Brief => Give again the lines of the data from its first line through the line with "Careers (1297, 16)". Change nothing.

Extracted records:
------------------------------
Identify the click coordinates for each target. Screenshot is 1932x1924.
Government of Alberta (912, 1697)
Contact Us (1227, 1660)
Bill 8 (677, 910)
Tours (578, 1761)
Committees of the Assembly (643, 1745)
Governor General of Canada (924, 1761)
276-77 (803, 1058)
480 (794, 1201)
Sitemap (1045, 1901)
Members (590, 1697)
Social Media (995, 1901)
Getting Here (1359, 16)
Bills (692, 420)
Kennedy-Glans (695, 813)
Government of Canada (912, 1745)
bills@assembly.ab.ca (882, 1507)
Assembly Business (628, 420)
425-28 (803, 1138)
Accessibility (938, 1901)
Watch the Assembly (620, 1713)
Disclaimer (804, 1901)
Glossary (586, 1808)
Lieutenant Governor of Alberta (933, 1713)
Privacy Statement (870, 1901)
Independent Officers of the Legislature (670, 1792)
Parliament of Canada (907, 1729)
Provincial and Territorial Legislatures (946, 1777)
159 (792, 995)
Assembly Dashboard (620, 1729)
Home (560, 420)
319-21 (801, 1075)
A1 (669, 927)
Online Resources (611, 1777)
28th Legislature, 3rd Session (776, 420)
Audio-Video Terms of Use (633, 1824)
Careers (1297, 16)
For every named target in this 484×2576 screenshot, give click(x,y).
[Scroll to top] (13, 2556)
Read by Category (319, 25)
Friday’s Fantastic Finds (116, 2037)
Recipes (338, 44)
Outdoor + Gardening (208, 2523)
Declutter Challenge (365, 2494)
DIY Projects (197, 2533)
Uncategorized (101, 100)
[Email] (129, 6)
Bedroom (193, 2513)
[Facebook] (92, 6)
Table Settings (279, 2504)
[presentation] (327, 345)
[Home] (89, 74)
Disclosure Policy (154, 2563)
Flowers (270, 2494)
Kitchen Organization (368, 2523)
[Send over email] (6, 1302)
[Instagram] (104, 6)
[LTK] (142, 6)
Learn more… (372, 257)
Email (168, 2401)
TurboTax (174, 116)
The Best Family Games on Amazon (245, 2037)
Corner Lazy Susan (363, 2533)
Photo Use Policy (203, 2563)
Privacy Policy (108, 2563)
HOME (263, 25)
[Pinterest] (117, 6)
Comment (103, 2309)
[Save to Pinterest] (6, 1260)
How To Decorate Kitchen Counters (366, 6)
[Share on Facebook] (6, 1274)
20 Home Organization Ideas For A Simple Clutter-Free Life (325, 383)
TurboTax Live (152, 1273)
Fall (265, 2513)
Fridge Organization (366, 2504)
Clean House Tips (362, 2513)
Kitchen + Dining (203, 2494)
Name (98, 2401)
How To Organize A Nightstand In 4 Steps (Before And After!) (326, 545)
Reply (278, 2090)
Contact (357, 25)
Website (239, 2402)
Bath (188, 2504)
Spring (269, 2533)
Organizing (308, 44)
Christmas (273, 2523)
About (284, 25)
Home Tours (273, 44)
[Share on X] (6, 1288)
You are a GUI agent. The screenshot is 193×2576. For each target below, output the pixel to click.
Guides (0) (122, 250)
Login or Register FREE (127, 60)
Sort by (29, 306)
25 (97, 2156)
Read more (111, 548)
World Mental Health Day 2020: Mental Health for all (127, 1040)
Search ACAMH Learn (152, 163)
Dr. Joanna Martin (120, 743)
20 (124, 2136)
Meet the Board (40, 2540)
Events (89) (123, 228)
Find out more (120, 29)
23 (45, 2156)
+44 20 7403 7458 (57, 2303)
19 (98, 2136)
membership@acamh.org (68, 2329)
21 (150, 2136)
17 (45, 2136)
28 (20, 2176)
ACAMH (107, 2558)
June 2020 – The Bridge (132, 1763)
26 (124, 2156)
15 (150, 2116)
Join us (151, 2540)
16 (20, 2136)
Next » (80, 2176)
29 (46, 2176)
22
------------------------------
Worked solution =>
Identify the click coordinates for each target. Screenshot is 1932x1924.
Government of Alberta (912, 1697)
Contact Us (1227, 1660)
Bill 8 (677, 910)
Tours (578, 1761)
Committees of the Assembly (643, 1745)
Governor General of Canada (924, 1761)
276-77 (803, 1058)
480 (794, 1201)
Sitemap (1045, 1901)
Members (590, 1697)
Social Media (995, 1901)
Getting Here (1359, 16)
Bills (692, 420)
Kennedy-Glans (695, 813)
Government of Canada (912, 1745)
bills@assembly.ab.ca (882, 1507)
Assembly Business (628, 420)
425-28 (803, 1138)
Accessibility (938, 1901)
Watch the Assembly (620, 1713)
Disclaimer (804, 1901)
Glossary (586, 1808)
Lieutenant Governor of Alberta (933, 1713)
Privacy Statement (870, 1901)
Independent Officers of the Legislature (670, 1792)
Parliament of Canada (907, 1729)
Provincial and Territorial Legislatures (946, 1777)
159 (792, 995)
Assembly Dashboard (620, 1729)
Home (560, 420)
319-21 (801, 1075)
A1 (669, 927)
Online Resources (611, 1777)
28th Legislature, 3rd Session (776, 420)
Audio-Video Terms of Use (633, 1824)
Careers (1297, 16)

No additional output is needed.